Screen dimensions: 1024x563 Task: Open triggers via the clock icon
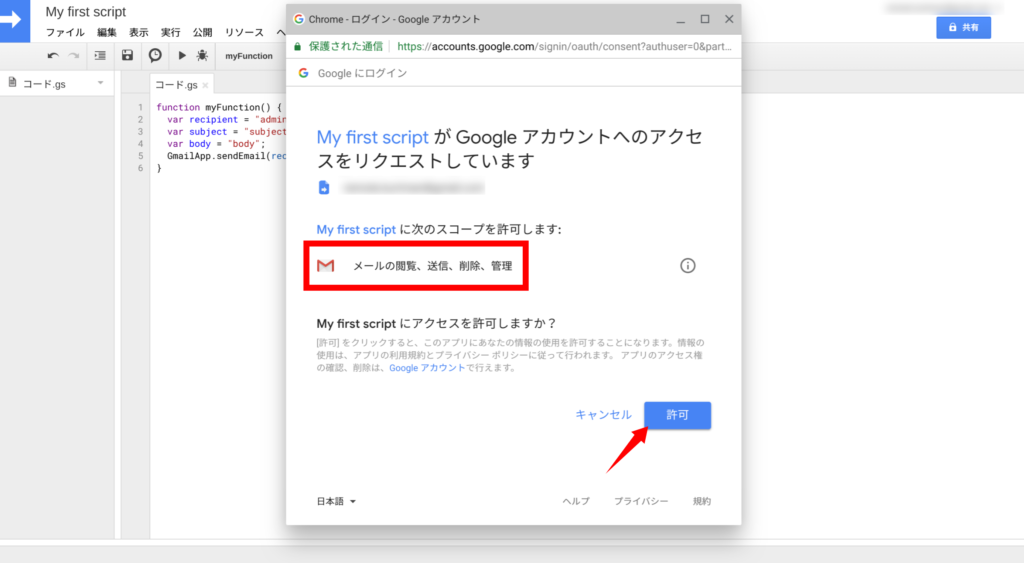155,56
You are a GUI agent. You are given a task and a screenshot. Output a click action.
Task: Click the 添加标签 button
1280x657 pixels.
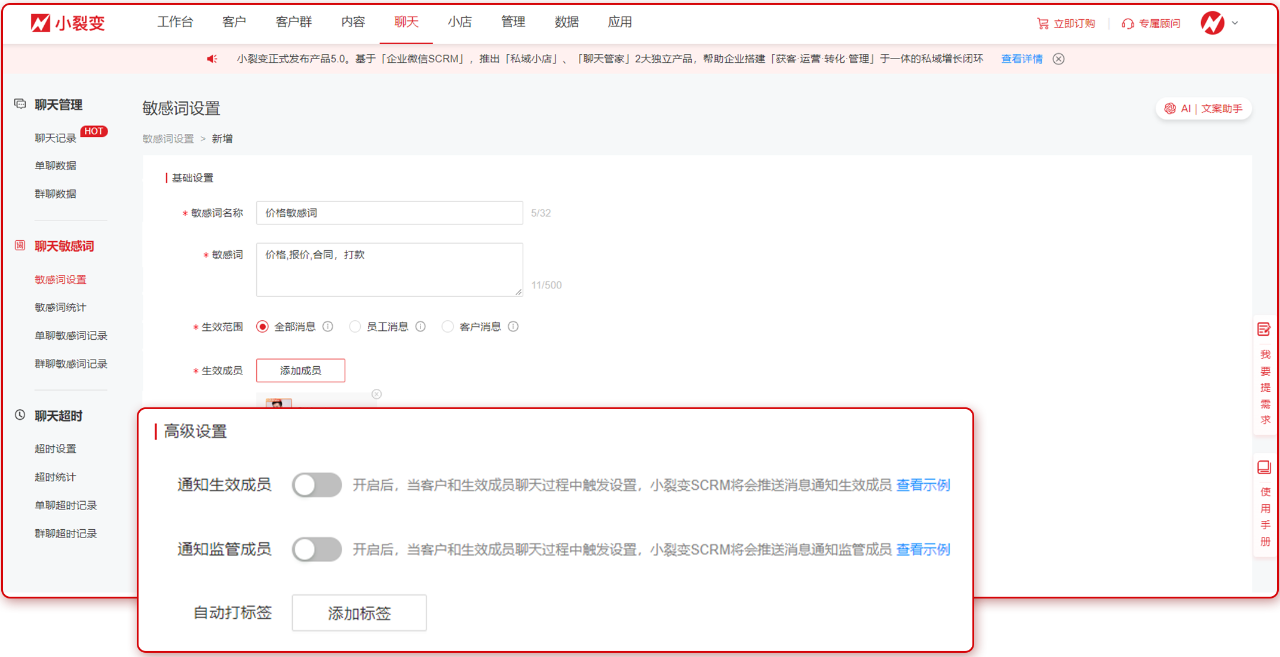pyautogui.click(x=359, y=613)
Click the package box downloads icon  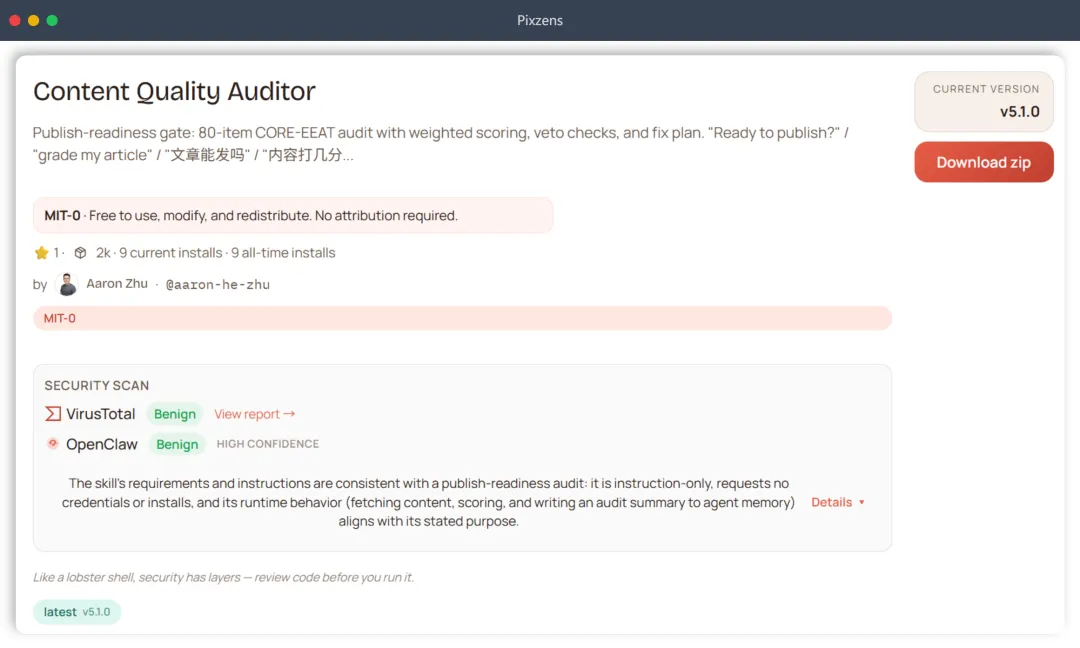coord(81,253)
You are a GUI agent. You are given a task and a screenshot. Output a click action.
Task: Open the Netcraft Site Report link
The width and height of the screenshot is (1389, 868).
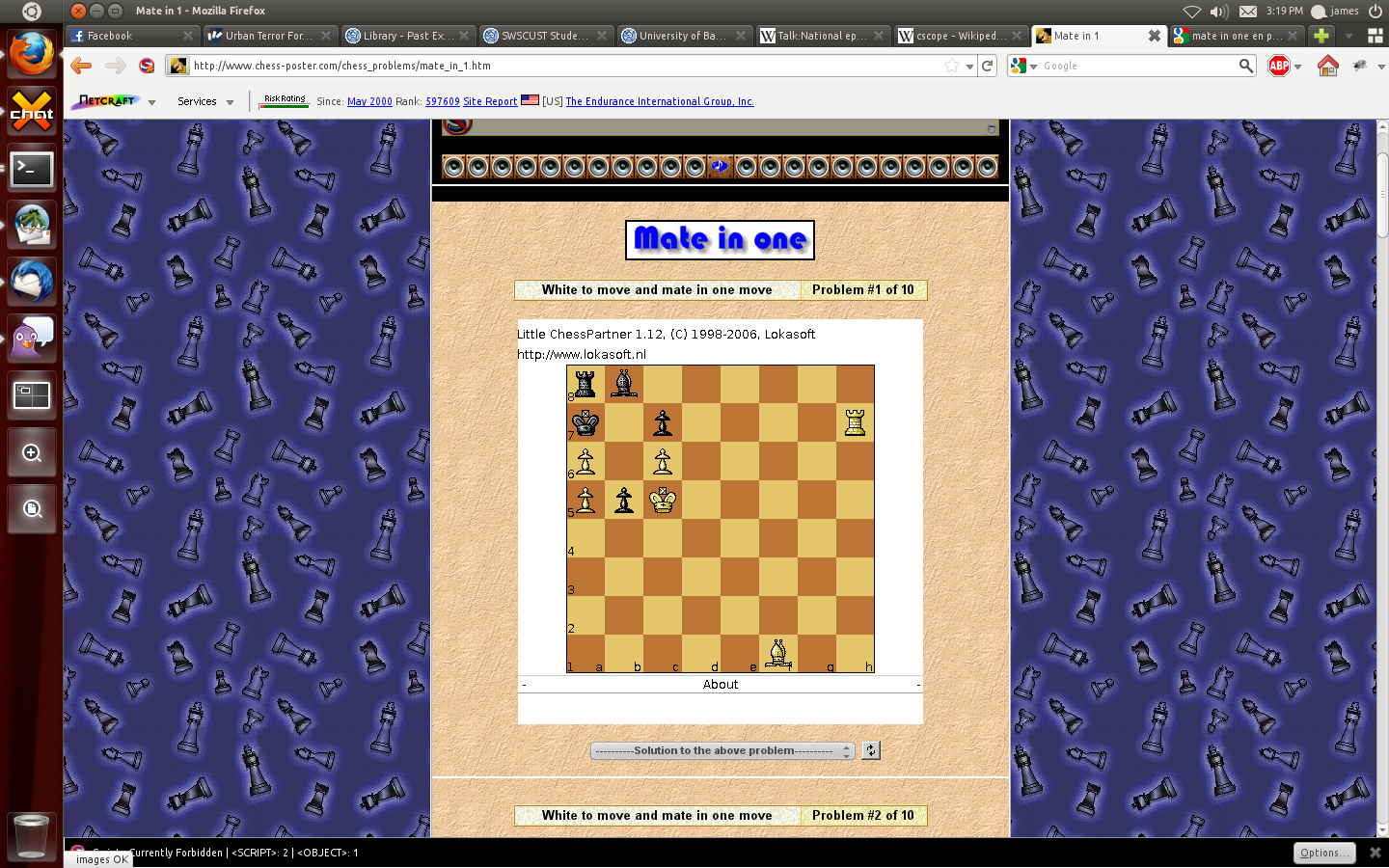(490, 101)
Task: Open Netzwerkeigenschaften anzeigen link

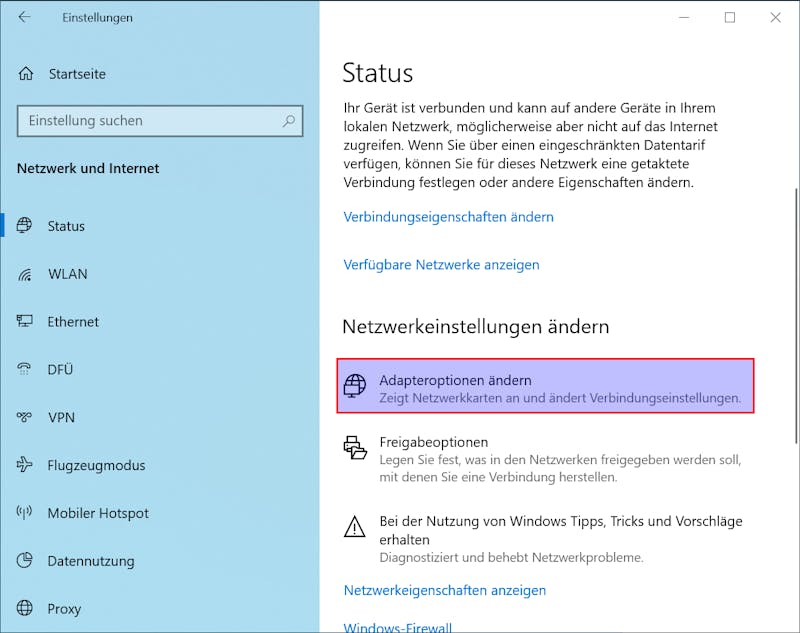Action: [445, 590]
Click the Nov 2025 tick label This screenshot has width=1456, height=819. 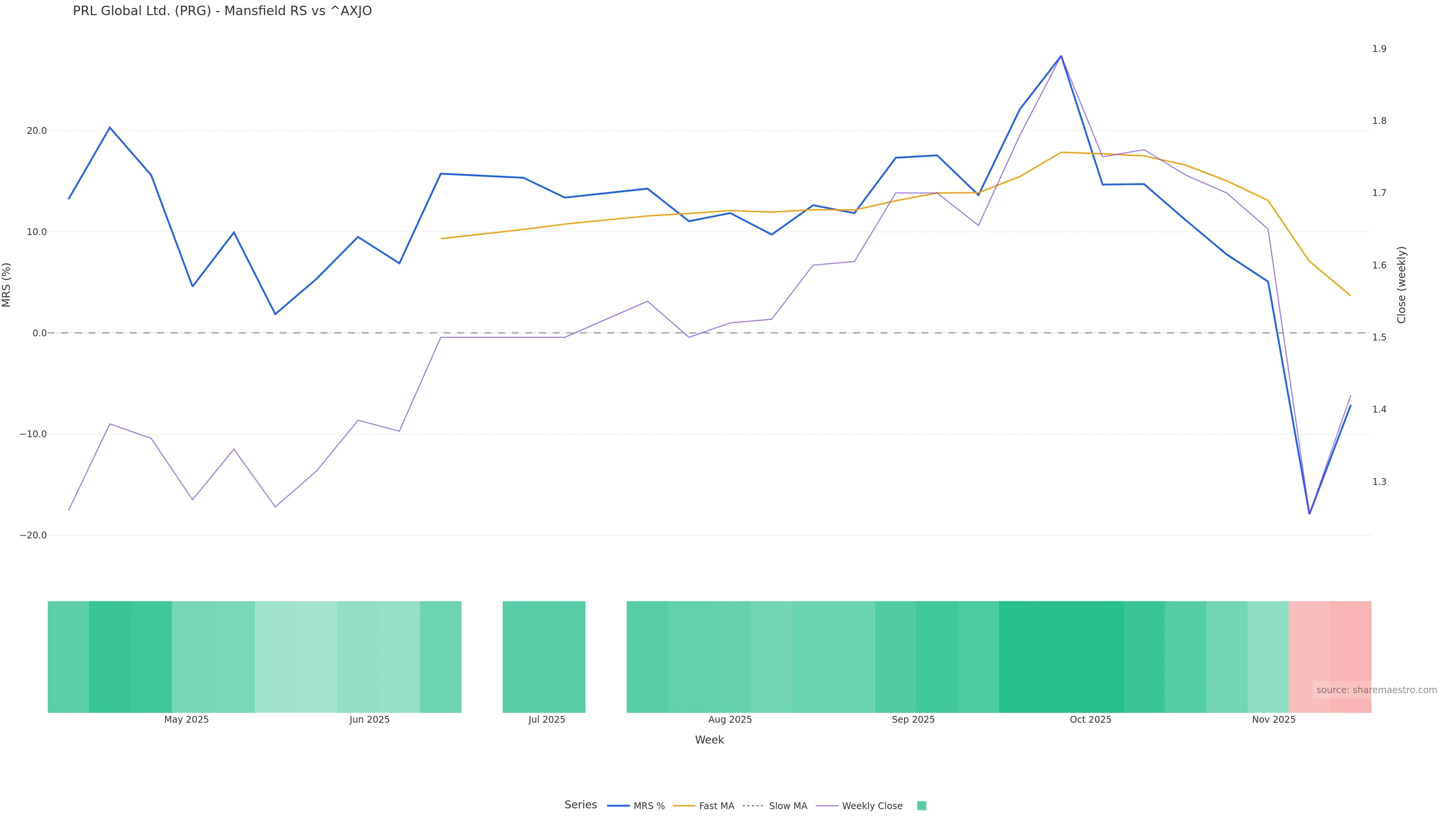pos(1274,720)
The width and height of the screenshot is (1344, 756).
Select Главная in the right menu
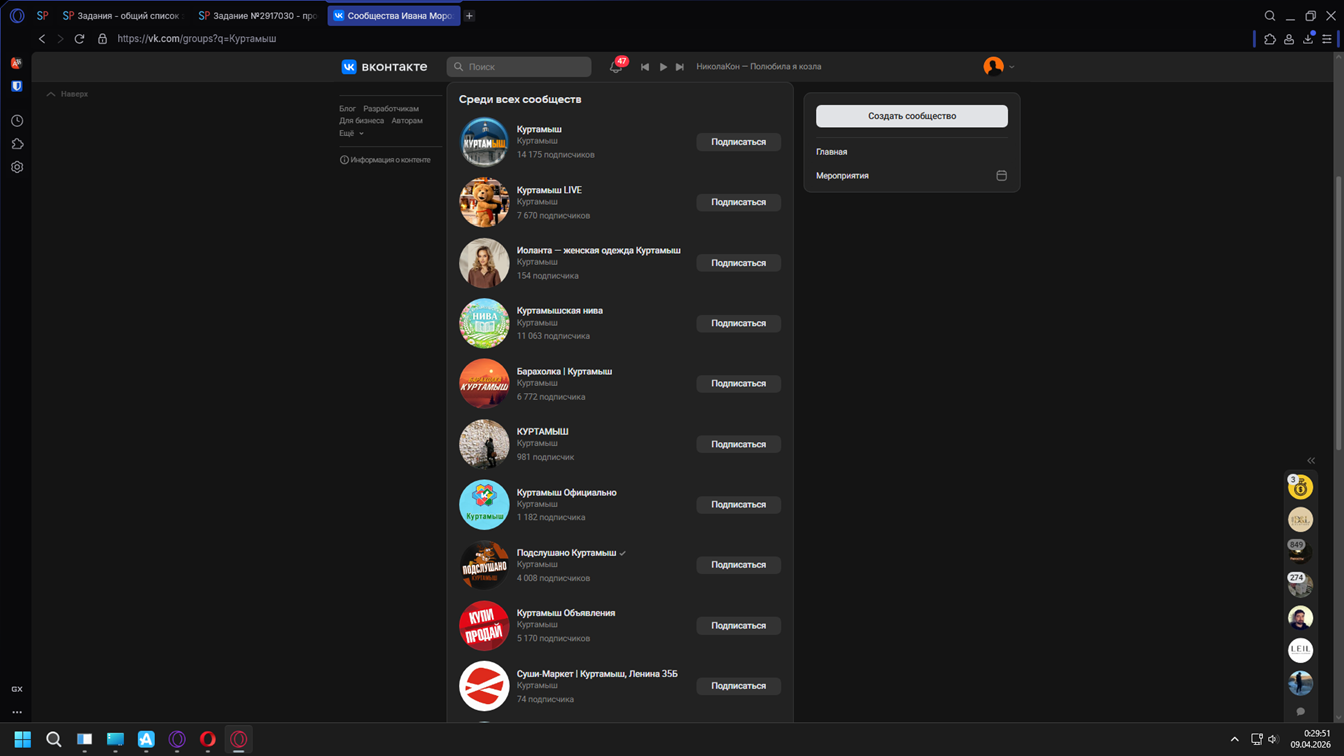pos(832,152)
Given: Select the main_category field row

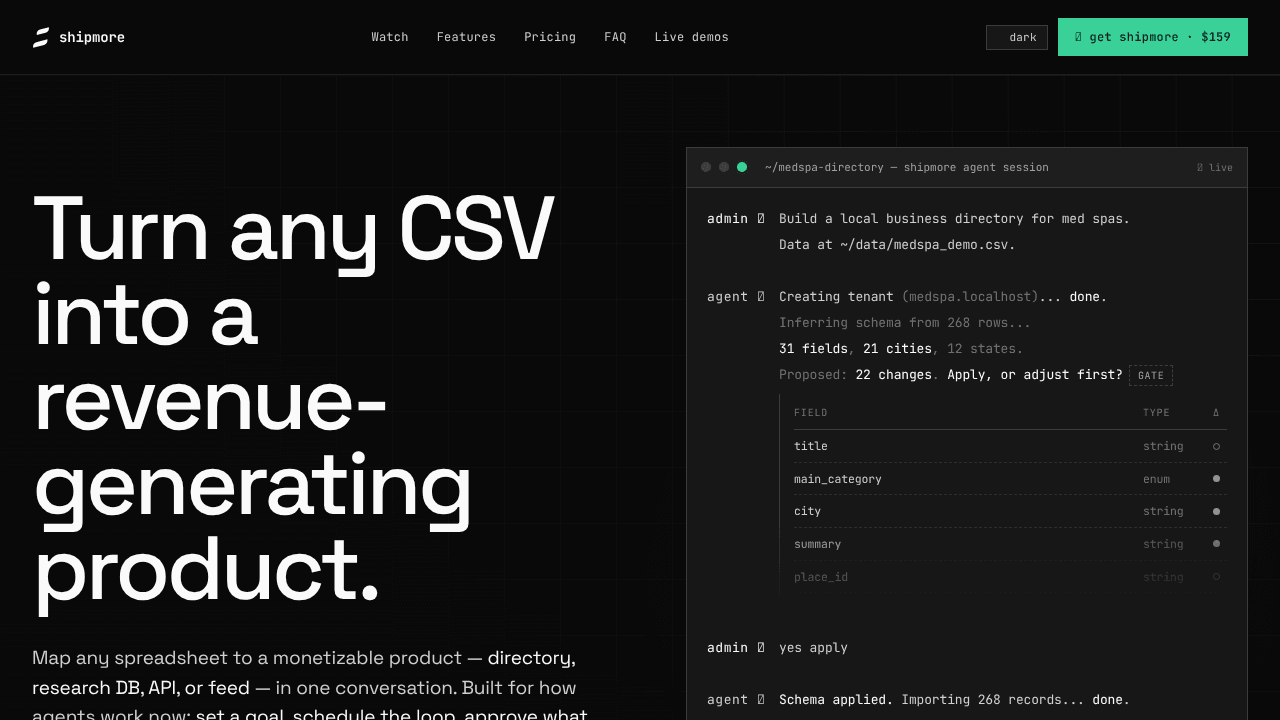Looking at the screenshot, I should coord(1010,479).
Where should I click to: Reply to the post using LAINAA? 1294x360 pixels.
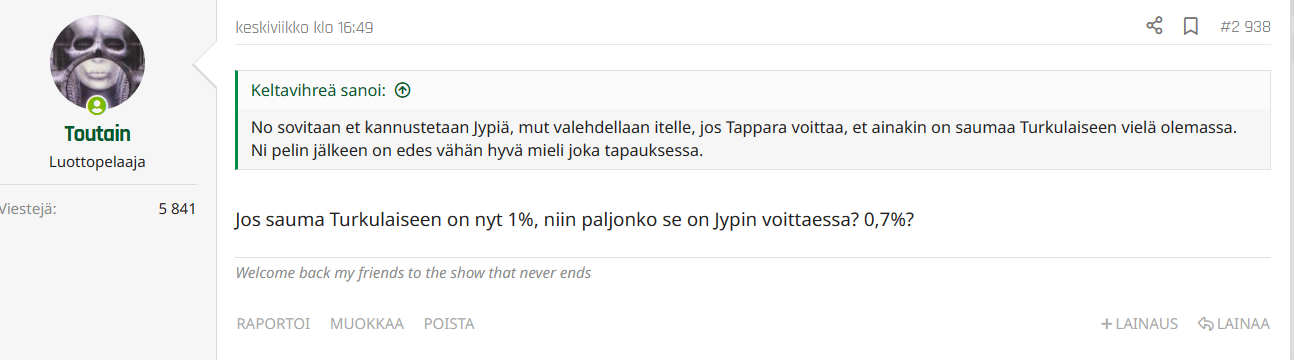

************

PROBLEM STATEMENT | Please return only the lines from the one holding "Select Главная in the right menu" through the end of the data, both ends included; do not copy any pictures.

WRITTEN RESPONSE |
Select Главная in the right menu
pos(832,152)
Given: Select the main_category field row

Looking at the screenshot, I should coord(1010,479).
Where should I click to: Reply to the post using LAINAA? 1294x360 pixels.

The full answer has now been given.